A number of exercises encourage the reader to practice their skills
with the aid of the provided free software library. An
international selection of leading researchers from both academia
and industry then contribute their own perspectives on the use of
decision forests in real-world applications such as pedestrian
tracking, human body pose estimation, pixel-wise semantic
segmentation of images and videos, automatic parsing of medical 3D
scans, and detection of tumors. The book concludes with a detailed
discussion on the efficient implementation of decision forests.

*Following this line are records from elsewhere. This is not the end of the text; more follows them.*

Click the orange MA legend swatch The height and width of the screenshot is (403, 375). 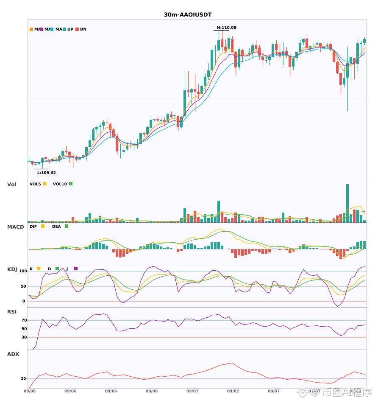point(31,29)
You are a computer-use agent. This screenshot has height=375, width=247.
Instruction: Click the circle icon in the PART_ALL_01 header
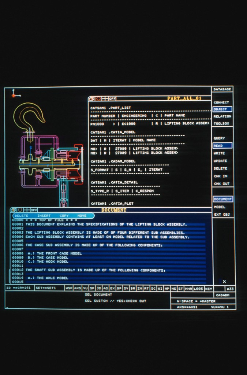98,99
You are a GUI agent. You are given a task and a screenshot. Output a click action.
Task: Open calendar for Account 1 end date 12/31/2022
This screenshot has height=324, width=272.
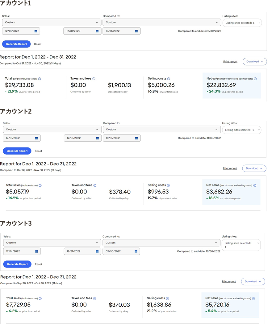pos(97,31)
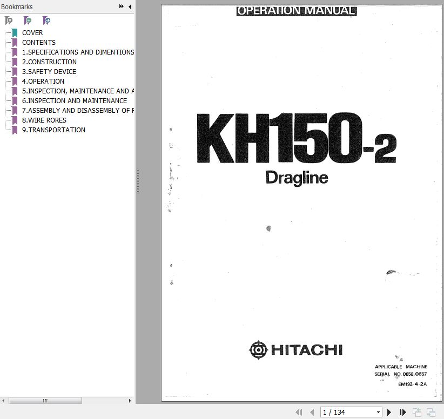Expand the Bookmarks panel options double-arrow
Viewport: 444px width, 419px height.
[x=122, y=6]
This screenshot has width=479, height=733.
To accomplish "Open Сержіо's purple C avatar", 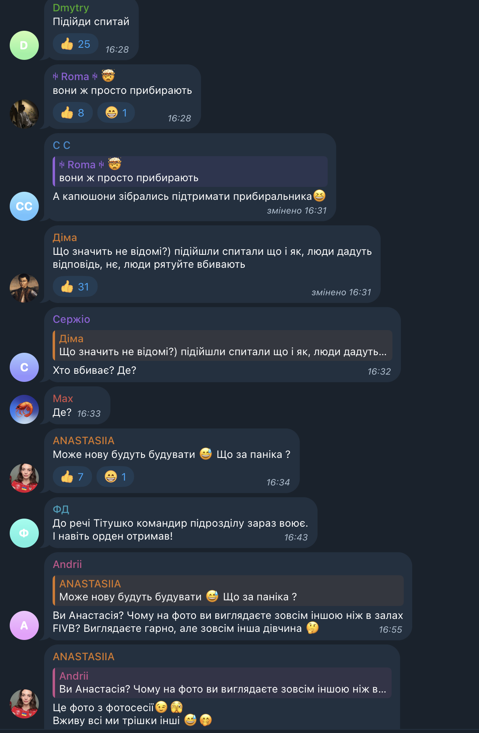I will tap(24, 367).
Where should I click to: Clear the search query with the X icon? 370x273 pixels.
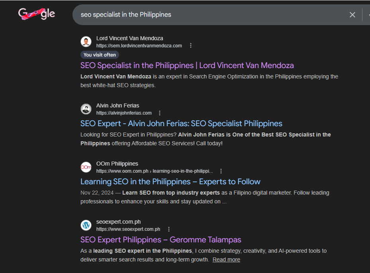(x=352, y=15)
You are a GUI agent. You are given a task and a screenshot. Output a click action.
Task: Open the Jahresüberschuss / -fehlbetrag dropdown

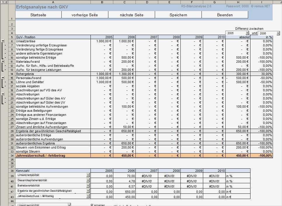coord(88,196)
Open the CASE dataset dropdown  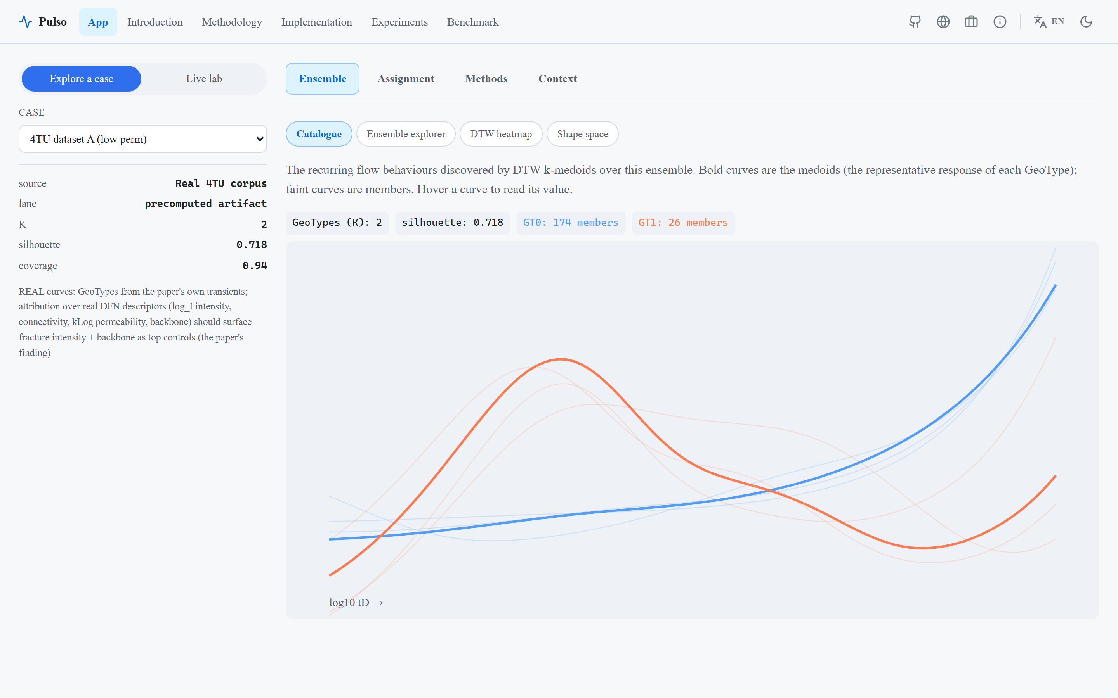pyautogui.click(x=143, y=139)
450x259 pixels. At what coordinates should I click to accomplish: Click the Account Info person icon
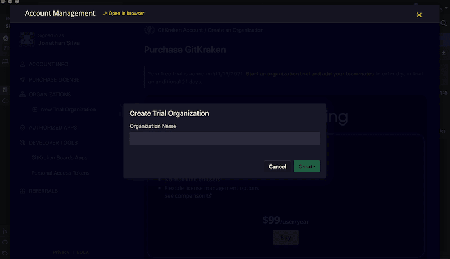pyautogui.click(x=22, y=64)
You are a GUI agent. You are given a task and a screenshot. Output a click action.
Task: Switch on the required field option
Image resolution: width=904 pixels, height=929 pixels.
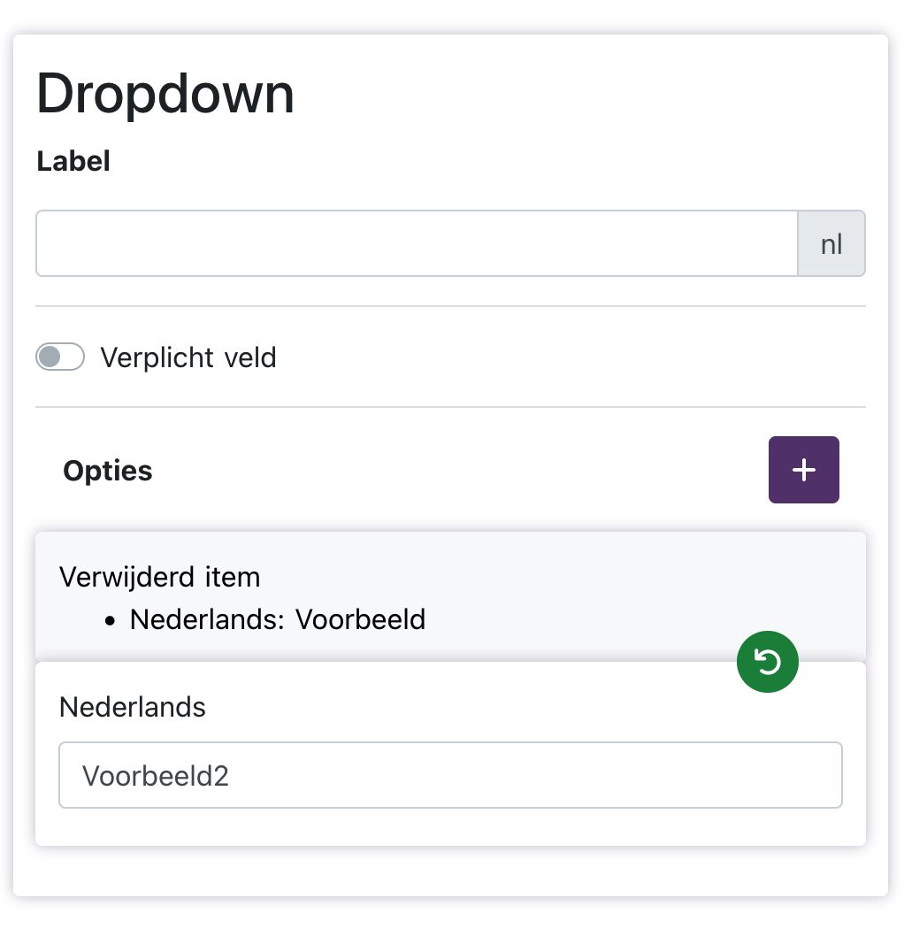pyautogui.click(x=59, y=357)
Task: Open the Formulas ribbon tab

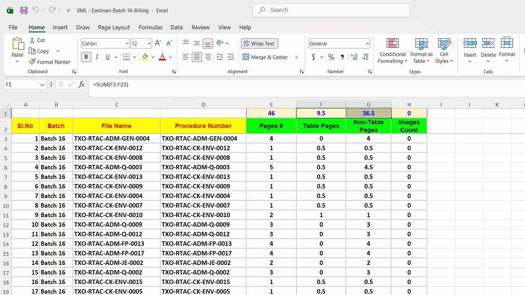Action: [x=150, y=27]
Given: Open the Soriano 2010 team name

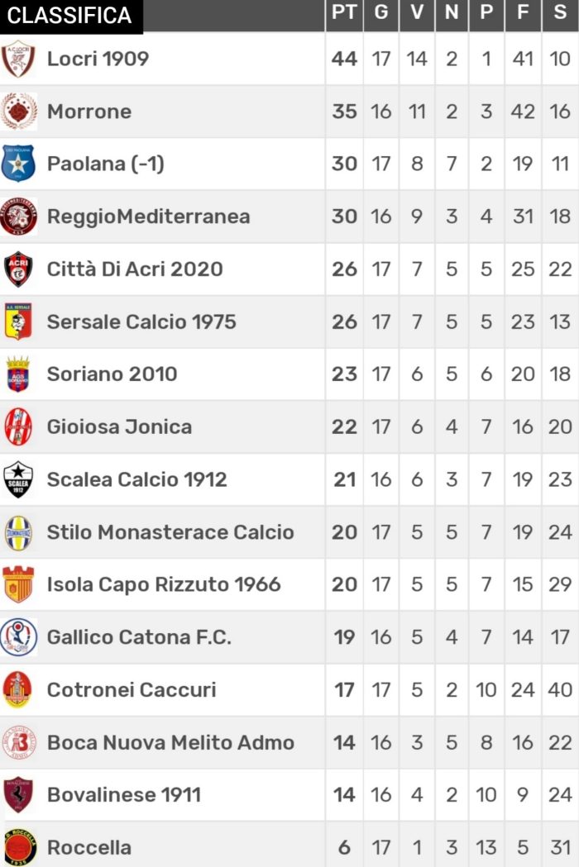Looking at the screenshot, I should (x=112, y=374).

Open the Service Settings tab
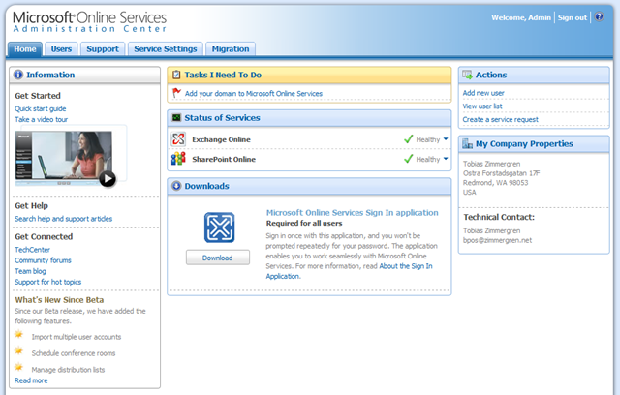165,48
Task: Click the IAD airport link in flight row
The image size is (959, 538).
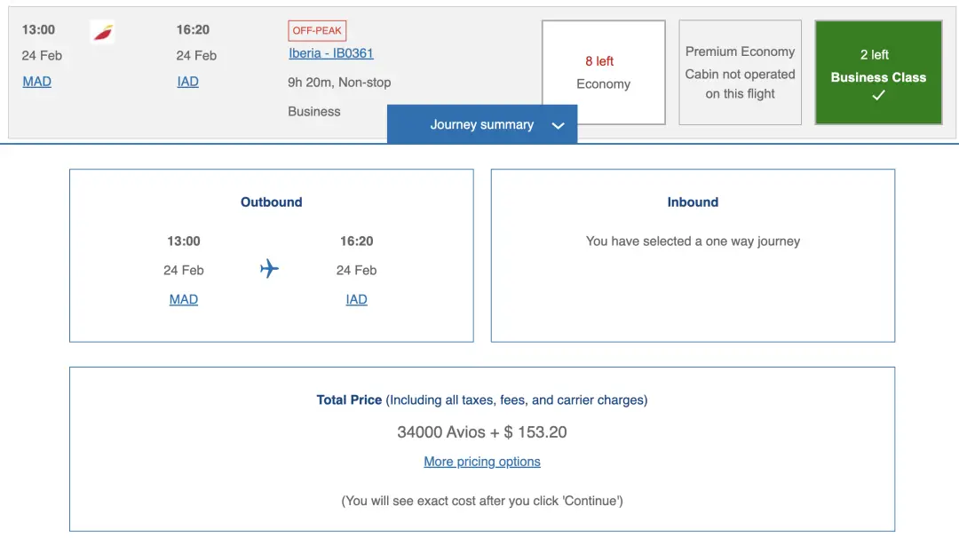Action: tap(187, 82)
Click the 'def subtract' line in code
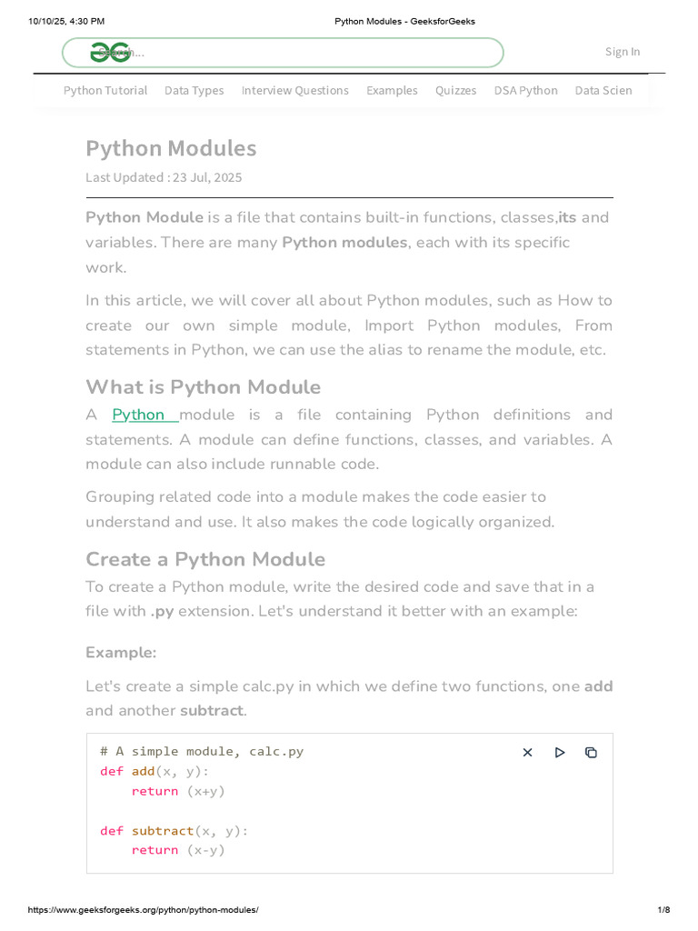 pyautogui.click(x=174, y=830)
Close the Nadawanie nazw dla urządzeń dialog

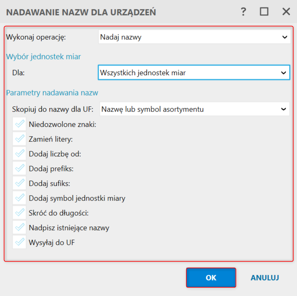point(286,12)
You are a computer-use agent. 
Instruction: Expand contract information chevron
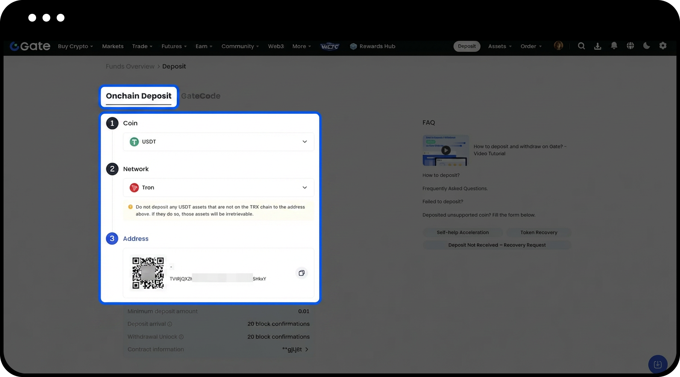[307, 349]
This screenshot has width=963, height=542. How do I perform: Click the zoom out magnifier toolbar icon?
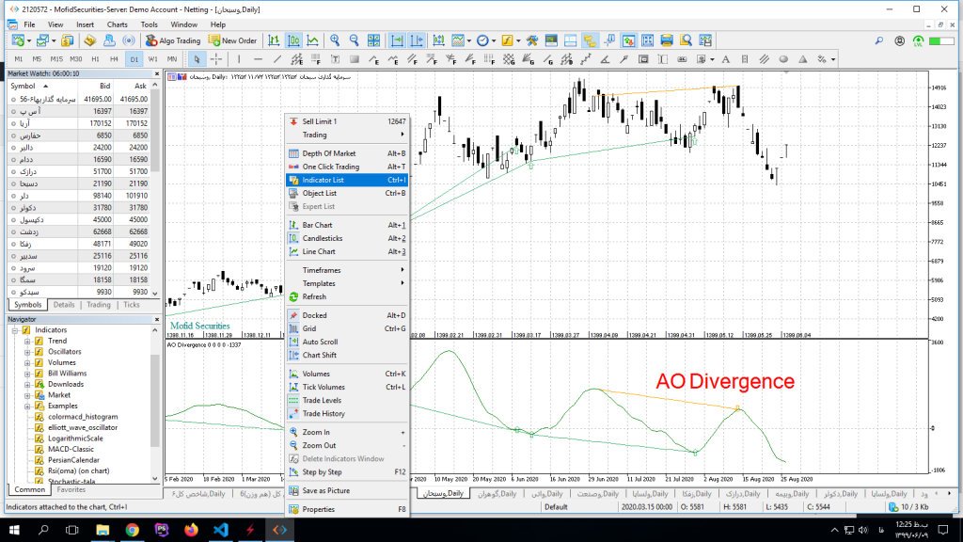pyautogui.click(x=355, y=40)
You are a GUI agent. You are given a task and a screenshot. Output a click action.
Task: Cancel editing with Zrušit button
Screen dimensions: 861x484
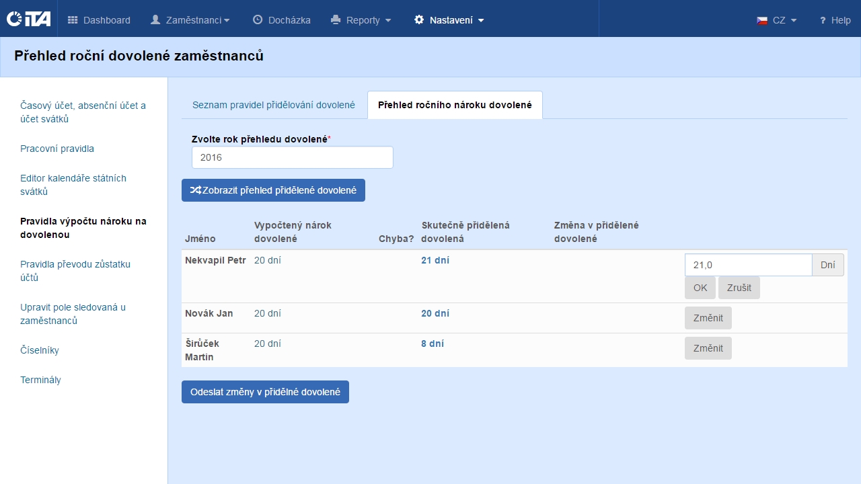tap(739, 288)
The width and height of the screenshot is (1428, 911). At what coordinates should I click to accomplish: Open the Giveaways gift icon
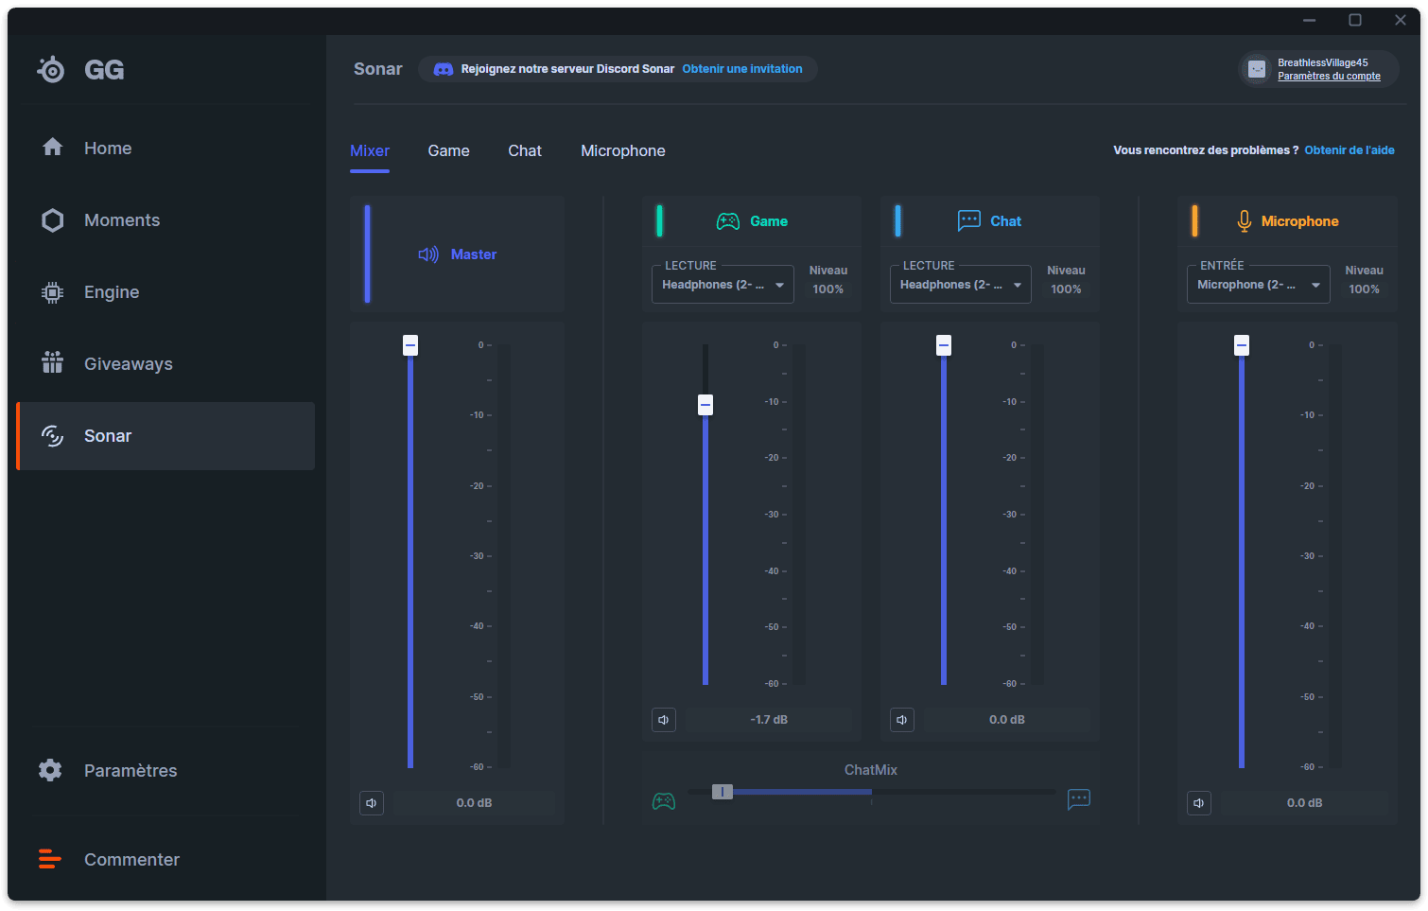[x=53, y=363]
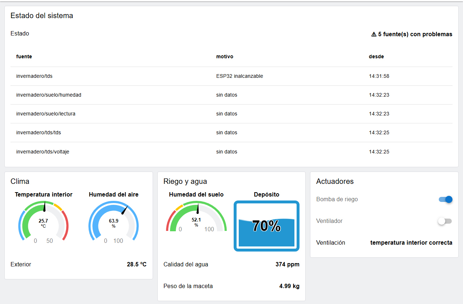Select the invernadero/tds table row
Screen dimensions: 463x304
click(232, 76)
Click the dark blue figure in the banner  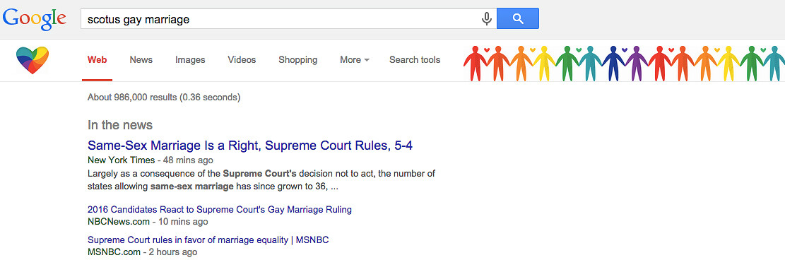coord(613,64)
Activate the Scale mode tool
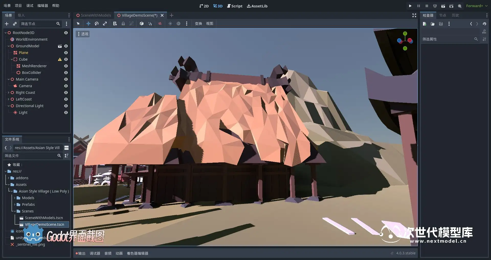 pyautogui.click(x=105, y=24)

Topics and features: with a foreword by Prof. Yali Amit and
Prof. Donald Geman, recounting their participation in the
development of decision forests; introduces a flexible decision
forest model, capable of addressing a large and diverse set of
image and video analysis tasks; investigates both the theoretical
foundations and the practical implementation of decision forests;
discusses the use of decision forests for such tasks as
classification, regression, density estimation, manifold learning,
active learning and semi-supervised classification; includes
exercises and experiments throughout the text, with solutions,
slides, demo videos and other supplementary material provided at an
associated website; provides a free, user-friendly software
library, enabling the reader to experiment with forests in a
hands-on manner.
With its clear, tutorial structure and supporting exercises,
this text will be of great value to students wishing to learn the
basics of decision forests, researchers wanting to become more
familiar with forest-based learning, and practitioners interested
in exploring modern and efficient image analysis techniques.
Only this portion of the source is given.